This week, healthy fast food chain Leon announced they would be leaving the US market, having closed their outposts in Washington DC and Virginia. The brand said that while they hope to be back in the future, the pandemic has “taken its toll”, with their focus now solely on the UK and Europe.
Leon was formed in 2004 by entrepreneur John Vincent and currently has 44 restaurant sites in the UK. They also have a growing portfolio in major UK retail after having first launched 16 products exclusively into Sainsbury’s in 2019.
Since then, Leon have established themselves as young stalwarts of the emerging restaurants to retail market in the UK, which has become perhaps more relevant than ever before due to the effects of the global pandemic and its ongoing impact on the hospitality industry.
Only three weeks ago, the brand launched their popular range of sauces and mayos into The Vegan Kind Supermarket, with David Marston – category expert at R2R experts Taste Shakers – explaining that Leon are still reaping the rewards from their initial retail strategies.
“Leon won in retail by getting the right experts onto the team from day one,” David told me.
“They cleverly added to the vision of John Vincent with experts including ex-buyers and senior management from Sainsbury’s.
“One of these was Charlotte Di Cello, now commercial director at Waitrose. She brought a significant amount of experience with Sainsbury’s to the table having worked in various strategic category, buying and ‘head of’ roles for the chain.
“She really understands retail, and this allowed Leon unique insight and reach into Sainsburys, and an understanding of how to make a restaurant brand work for the channel.
“John Vincent hit the nail on the head when he said, ‘You can’t do grocery by halves, you have to do it in a way that doesn’t take away from the restaurant.’

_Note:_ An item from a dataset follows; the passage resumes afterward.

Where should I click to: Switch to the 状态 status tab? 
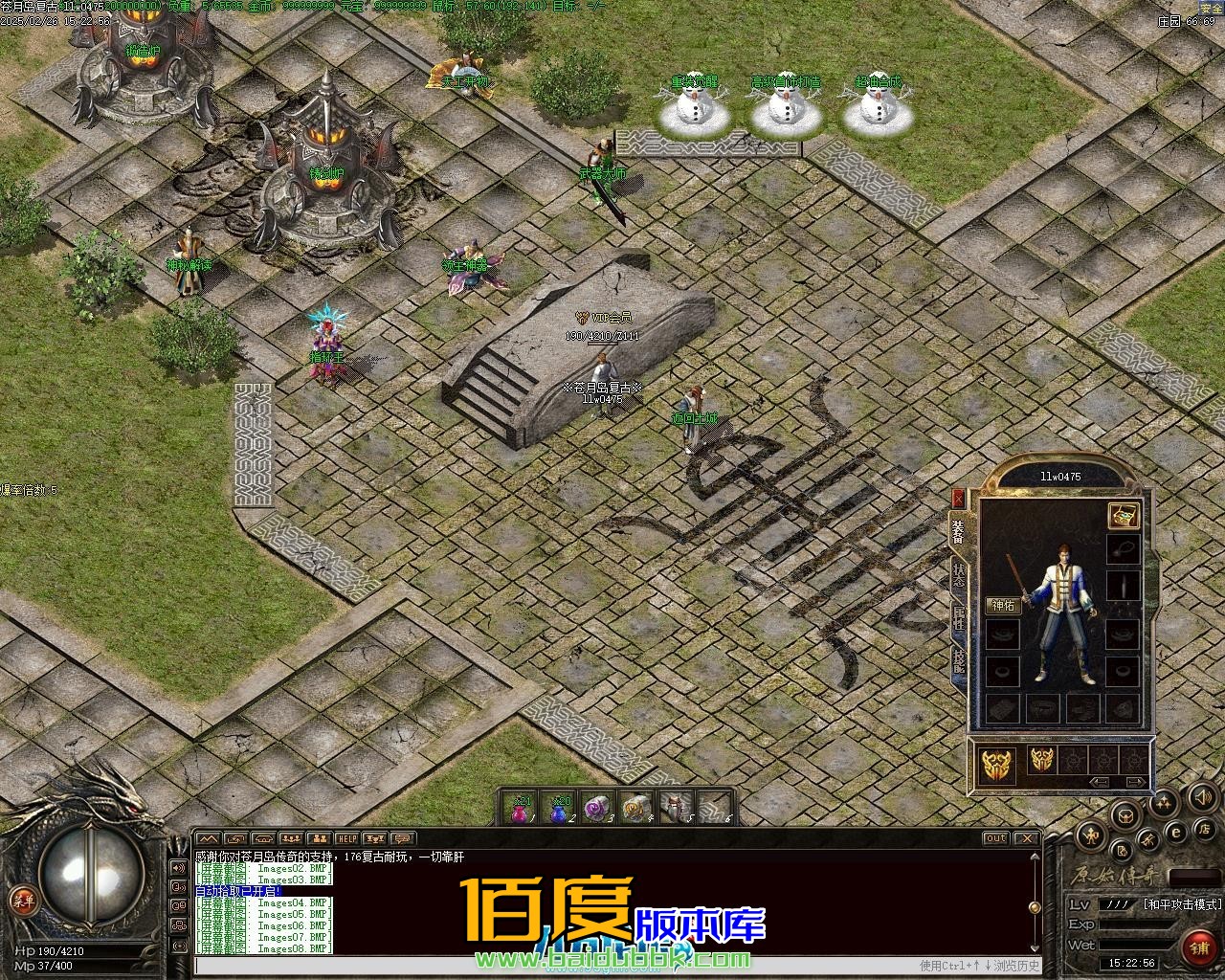point(959,574)
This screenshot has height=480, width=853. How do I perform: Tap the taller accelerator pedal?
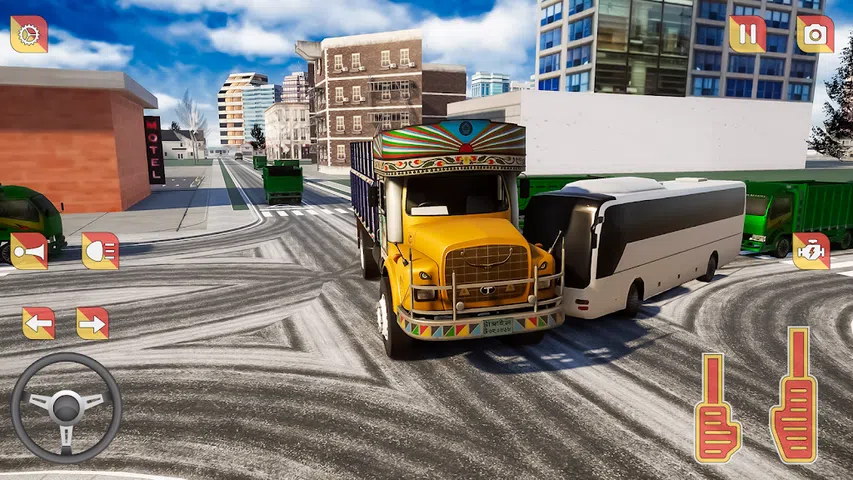tap(794, 395)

“Clearly, he understood the exciting opportunity that the retail channel offers, but also the need to do it in the right way, maximising the opportunity through both channels and having the right people and team involved to execute it successfully.”
Building an empire (and watching out for challengers)
“Leon approached the relationship with Sainsbury’s in a sensible way, initially targeting areas of strength and the related categories in store where they could offer a real point of difference to existing FMCG brands,” continued David.
“This included sauces and condiments – a category which, in grocery, traditionally has high churn and innovation but is nevertheless worth over £1bn and grew by 18% in 2020 – as well as oils, vinegars, and in the bakery category.
“Launching in these areas and working with the right team has enabled Leon to develop a core business base, which allowed it to push off into other categories, and open doors to credible conversations with other buyers.
“Leon has since launched further into breads – where added value products are capturing shopper spend – chilled dips, where it already has SKUs in the top 10 best-selling lines in the retailer, and ready meals, traditionally a heavily private-label category.
“They’ve also launched smaller side dishes, cold meats and other snacks.
“This just goes to show that, handled in the right way, and with the right relationships, brands can really launch into multiple categories in a successful way. And quickly.
“The main thing to watch out for though for Leon is to ensure they have the right ongoing category approach to maintaining and building the business.
“Other brands will target them and be snapping at their heels if sales start to drift. This includes maintaining innovation, as well as understanding how consumers are interacting with the brand and building a category strategy to take advantage of this.”